There are a couple of reasons why I believe the industry is on the verge of taking major action in the coming months against pollution regulation and more importantly, the natural environment.
A number of manmade disasters have led to severe consequences with most of them affecting the common American.
The scientific journal Geology concluded an Oklahoma earthquake from 2011 — the biggest of its kind — was likely due to the process of hydraulic fracturing, which injects highly pressurized water into oil and gas reserves buried deep beneath the earth’s surface.
Also, Exxon Mobil Corporation just spilled “a few thousand” barrels of oil in Mayflower, Arkansas Friday evening.
Residents have been evacuated as officials “steam clean” the affected areas.
The pipeline carries 95,000 barrels of heavy, Canadian crude oil through its pipeline that originates in Alberta, Canada, runs through Illinois and down to Texas’ oil refineries, which have the specific equipment to break down this heavy oil for consumption.
According to Mother Jones reporter Kate Sheppard, when asked how much oil had spilled into the streets of a Mayflower neighborhood, she received this from Exxon Mobil’s media relations,
“A few thousand barrels of oil were observed in the area; a response for 10,000 barrels has been undertaken to ensure adequate resources are in place.

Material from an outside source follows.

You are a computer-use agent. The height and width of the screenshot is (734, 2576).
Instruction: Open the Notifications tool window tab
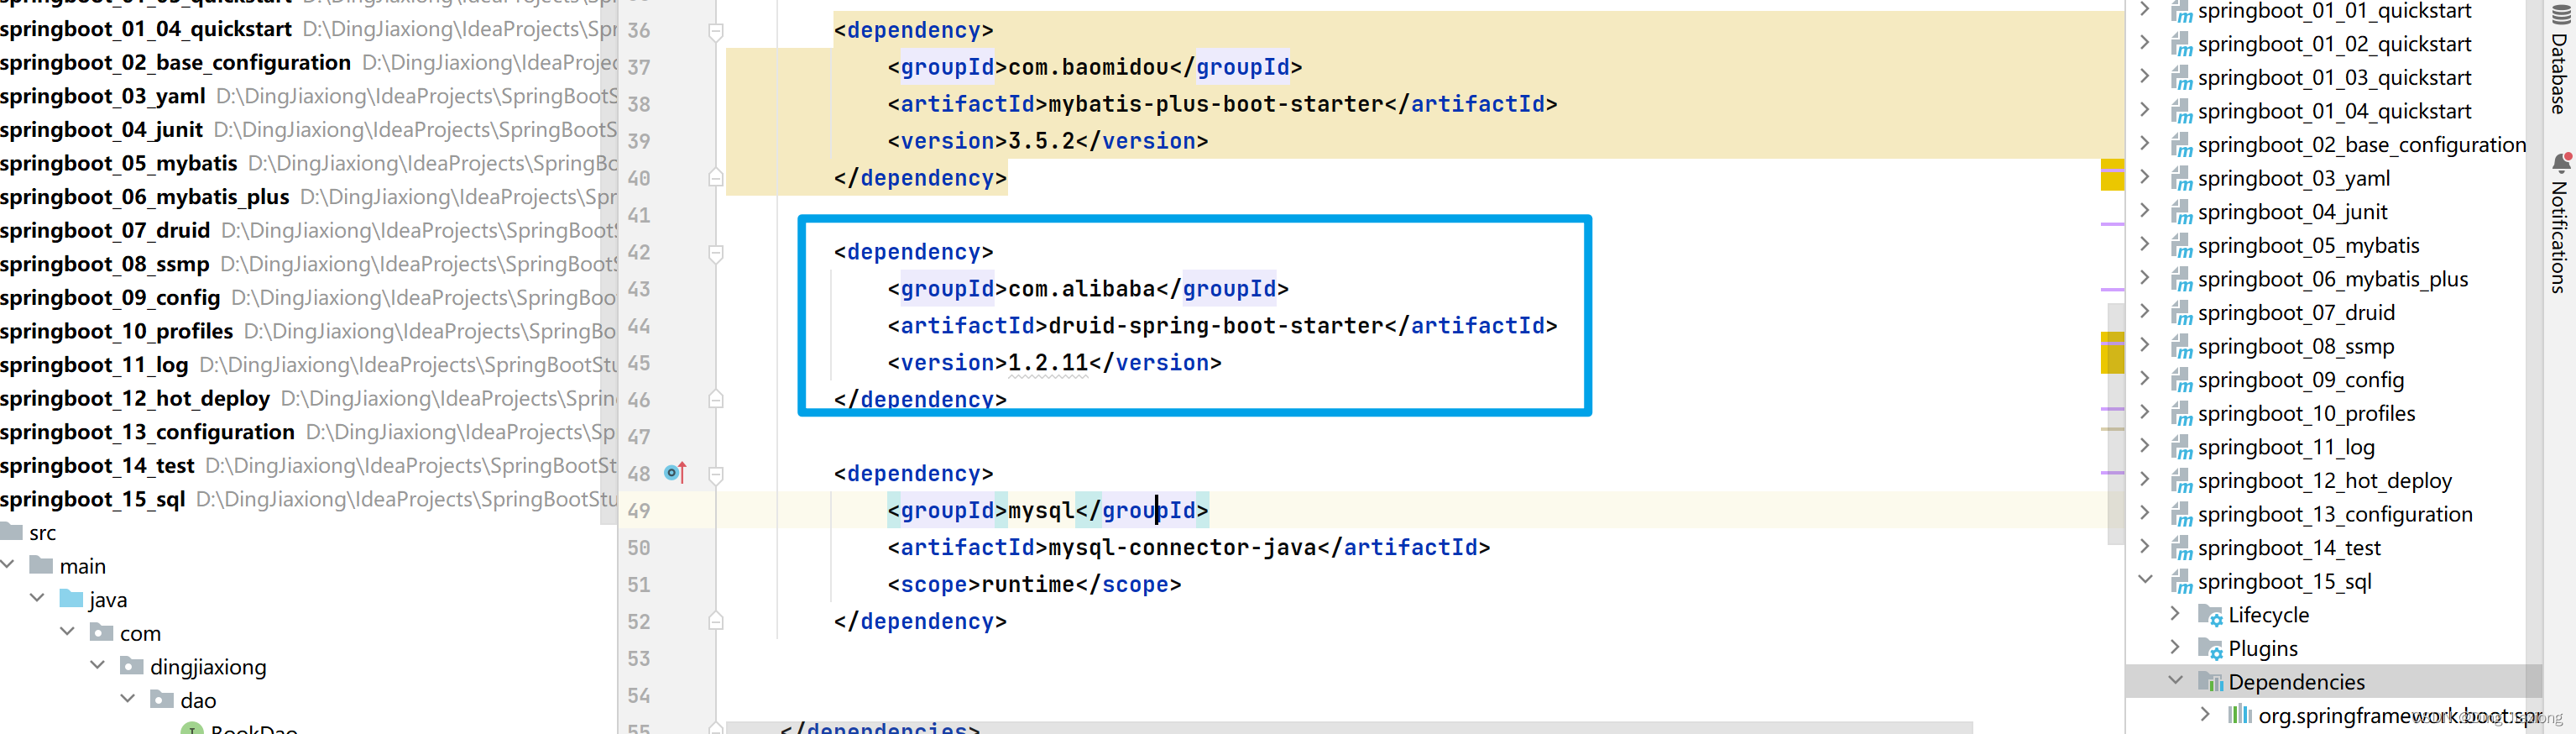[x=2559, y=223]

Approximately 12,000 barrels of oil and water have been recovered. Crews are steam cleaning oil from property.”
The Obama administration has helped to initiate a new set of air pollution rules that will most likely result in the oil refining industry upgrading its technology leading them to pass their costs onto consumers.

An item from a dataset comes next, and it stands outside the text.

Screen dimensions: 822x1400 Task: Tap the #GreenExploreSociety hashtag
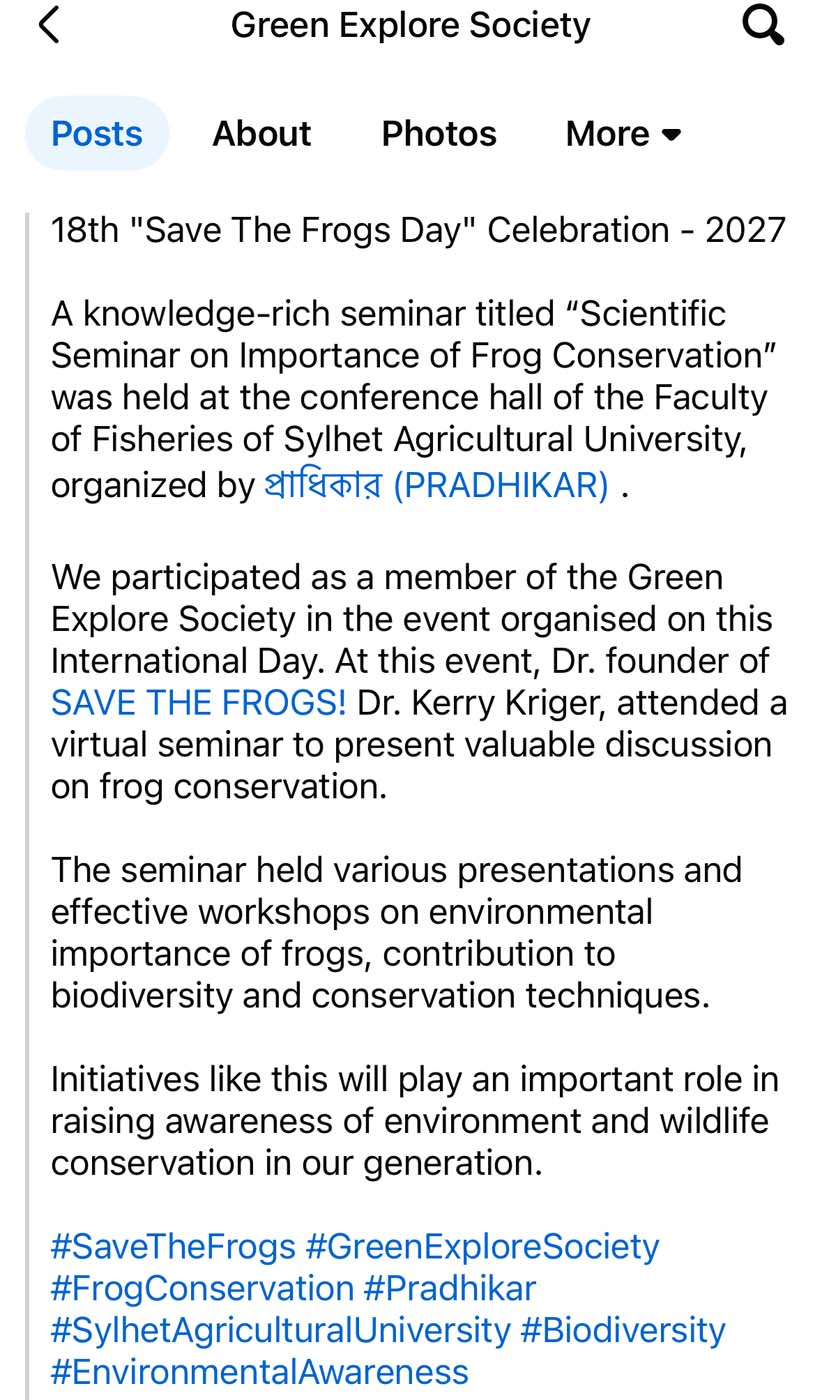pos(482,1247)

According to The Associated Press the Obama administration and the EPA are proposing stricter standards on car emissions by 2017.

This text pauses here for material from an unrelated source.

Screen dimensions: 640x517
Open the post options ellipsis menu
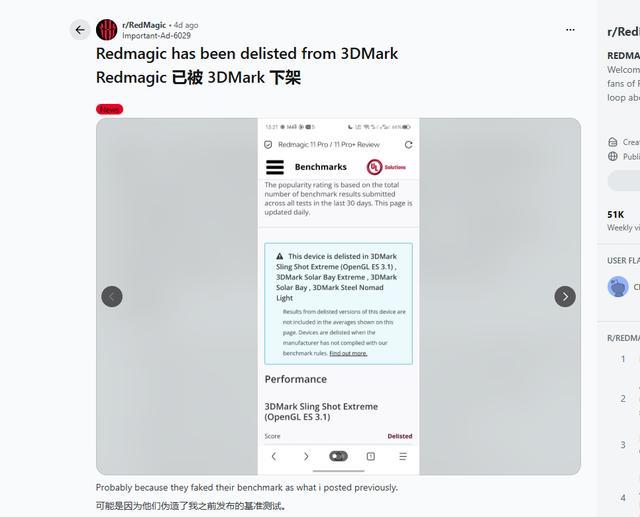pos(570,30)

These new standards aim to reduce sulfur in gasoline by 60 percent and nitrogen oxides by 80.
The EPA says these new standards will save the country billions of dollars in health care costs by reducing illnesses linked to air pollution.
Bill Becker, executive director of the National Association of Clean Air Agencies says these new regulations are the equivalent of taking 33 million cars off the roads.
But the EPA admits these new regulations will most likely result in the cost of cars increasing $130 by 2025.
Also, the oil refining industry says the new regulations will lead to gas prices going up 9 cents.
American Fuel and Petrochemical Manufacturers, Charles Drevna, doesn’t see why the government is taking extra steps to remove climate change-contributing chemicals from the atmosphere when the oil refining industry has already taken the steps to reduce sulfur by 90 percent, costing them $10 billion.
A senior EPA officials said that out of 111 refineries, 16 would have to make major modifications. Twenty-nine already meet this proposed standard leaving 66 that would have to make some modifications to their current equipment.
The fossil fuel industry is having a nightmare of a week but don’t think they’ll lay down and take it.